Excerpted passage Block Start

Just to rule it out, could you try a fresh install with pip in a fresh virtualenv? Maybe something like:

python3.10 -m venv venv 
source venv/bin/activate
python -m pip install --upgrade pip
python -m pip install prodigy -f https://<LICENSE>@download.prodi.gy 
python -m pip install transformers

From here you should be able to call prodigy from the virtualenv that has the transformers library via:

python -m prodigy ...

The reason for doing this is that virtualenvs can be tricky beasts over time as installations keep getting patched on and sometimes it's just more pragmatic to start fresh. In particular I'd recommend strictly using python -m pip to ensure that you're always running in the correct virtualenv.

If this doesn't work I'll gladly check in again, I just want to check if a fresh install fixes it.

I am having problems activating the environment.

bash: line 2: venv/bin/activate: No such file or directory

If I proceed to use pip with no environment this keeps coming up

ImportError: cannot import name 'DEFAULT_CIPHERS' from 'urllib3.util.ssl_' (/local_disk0/.ephemeral_nfs/envs/pythonEnv-9694275d-8338-4aa9-9198-4242c0d787e9/lib/python3.10/site-packages/urllib3/util/ssl_.py)

Excerpted passage Block End

Aim of the exercise -> Rewrite the Prodigy thread between "python -m prodigy" and "install fixes it.", inclusive, and switch "pragmatic" to "sensible". The lines that follow have no connection to the Prodigy thread.

Dataset content Block Start

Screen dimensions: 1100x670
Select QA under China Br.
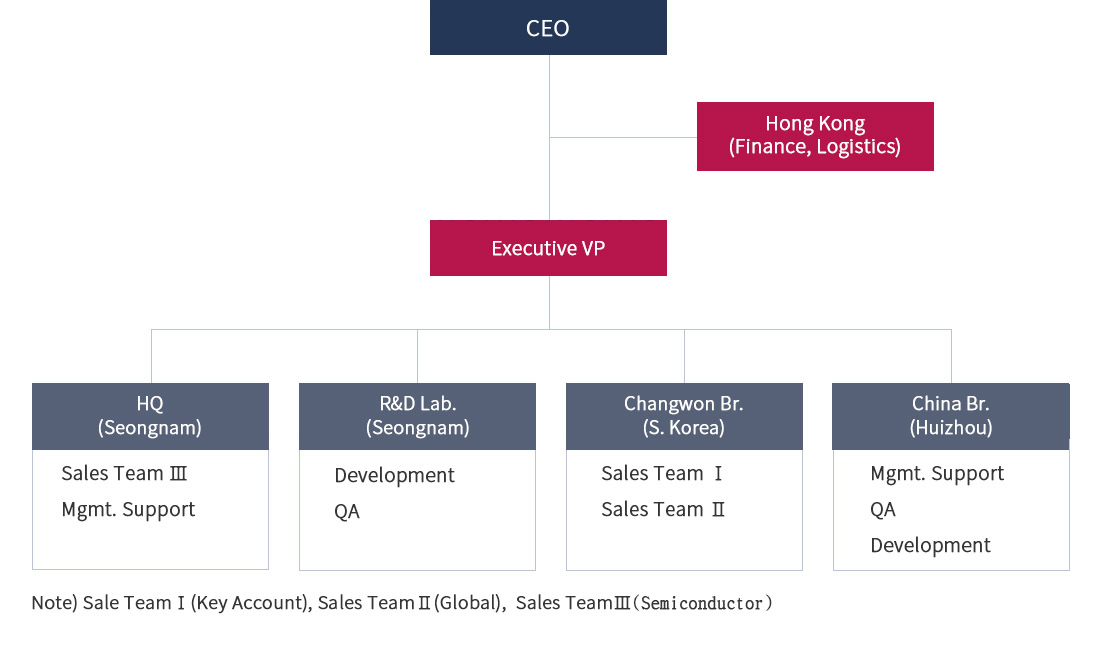tap(883, 509)
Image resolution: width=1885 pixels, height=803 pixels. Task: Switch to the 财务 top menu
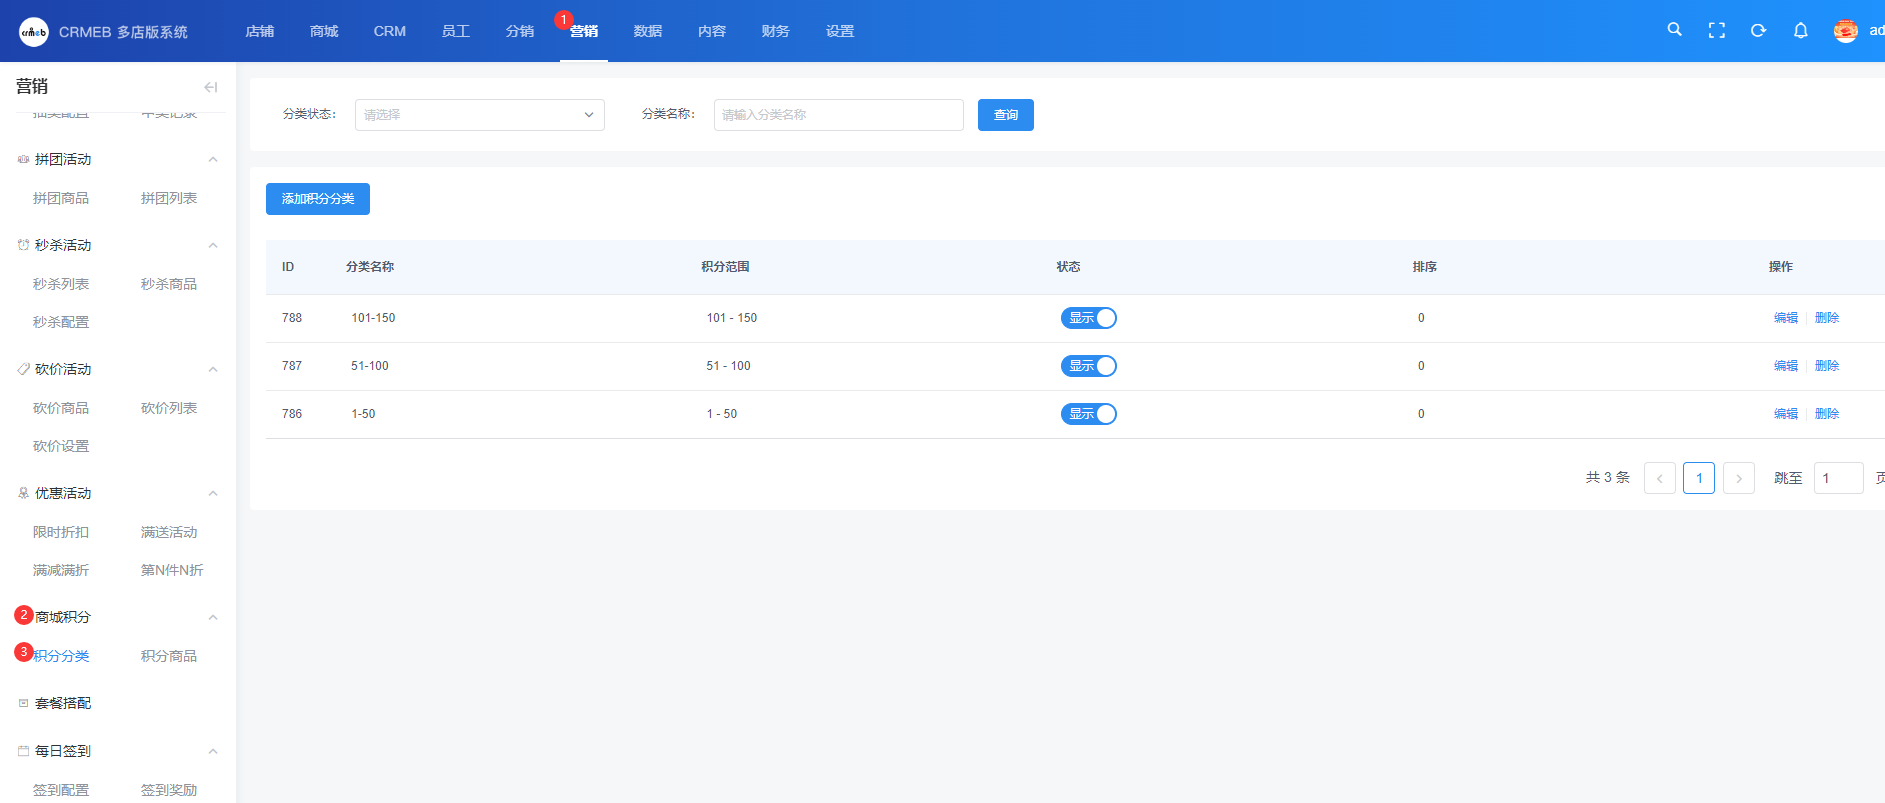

Dataset content Block End

Response to this exercise ->
python -m prodigy ...

The reason for doing this is that virtualenvs can be tricky beasts over time as installations keep getting patched on and sometimes it's just more sensible to start fresh. In particular I'd recommend strictly using python -m pip to ensure that you're always running in the correct virtualenv.

If this doesn't work I'll gladly check in again, I just want to check if a fresh install fixes it.